Racial feud, trial leave big legal bill
By Mike McCollum , Pilot & Today
Published February 28, 2008 at 12:30 a.m.
Updated February 28, 2008 at 1:53 a.m.
Almost six weeks after 15-year- old Randall Nelson was found not guilty of charges of assault and disorderly conduct stemming from a racially charged incident in February 2007 that left another boy with a broken jaw, legal and financial ramifications remain for the family.
In defending his son, now a freshman at Steamboat Springs High School, Brad Nelson learned a tough lesson: Good legal defense doesn't come cheap.
"If you want the best, you pay for the best," said Brad Nelson, who faces more than $40,000 of legal fees and other expenses related to his son's defense.
During Randall Nelson's years at Steamboat Springs Middle School, the other boy, who is white, taunted and threatened Randall, who is black, because of his race, according to the family's Steamboat Springs attorney, Kris Hammond.
Administrators depicted the incident as a wake-up call about harassment in local schools, which prompted a revamping of policies in the Steamboat Springs School District, where 91.7 percent of students are white.

**Work instruction**
In the article on the racial feud and trial, how much does Brad Nelson face in legal fees and other expenses related to his son's defense?

**Information supplied**

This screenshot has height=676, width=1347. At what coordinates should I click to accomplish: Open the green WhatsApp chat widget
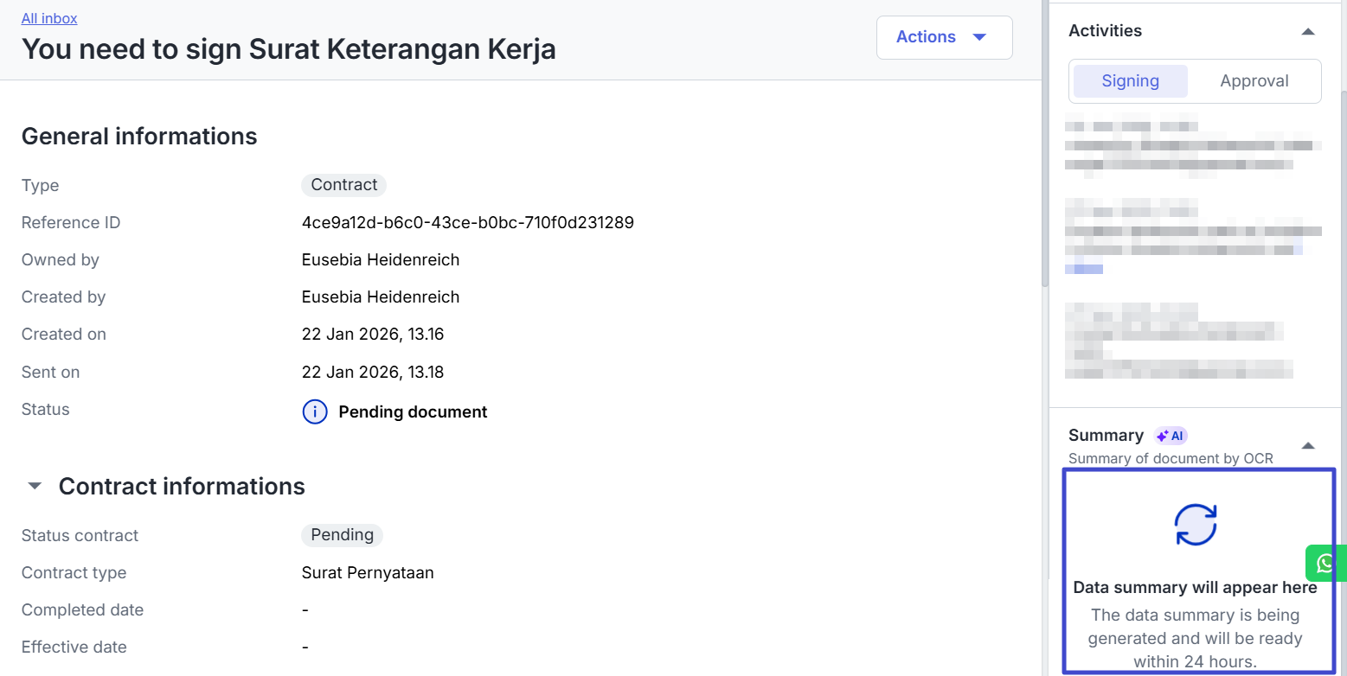point(1325,564)
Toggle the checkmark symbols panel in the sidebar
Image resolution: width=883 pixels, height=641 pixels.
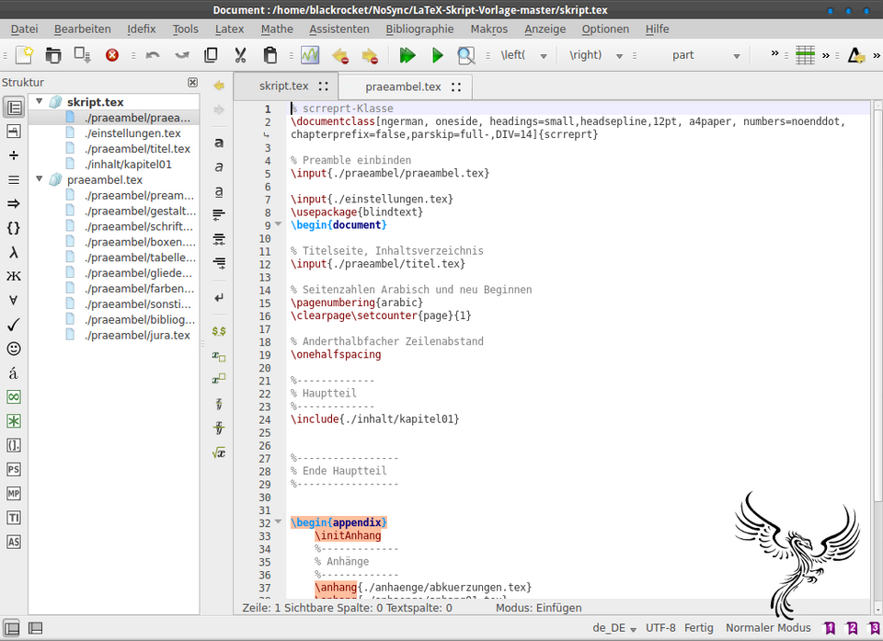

**Task response**
More than $40,000.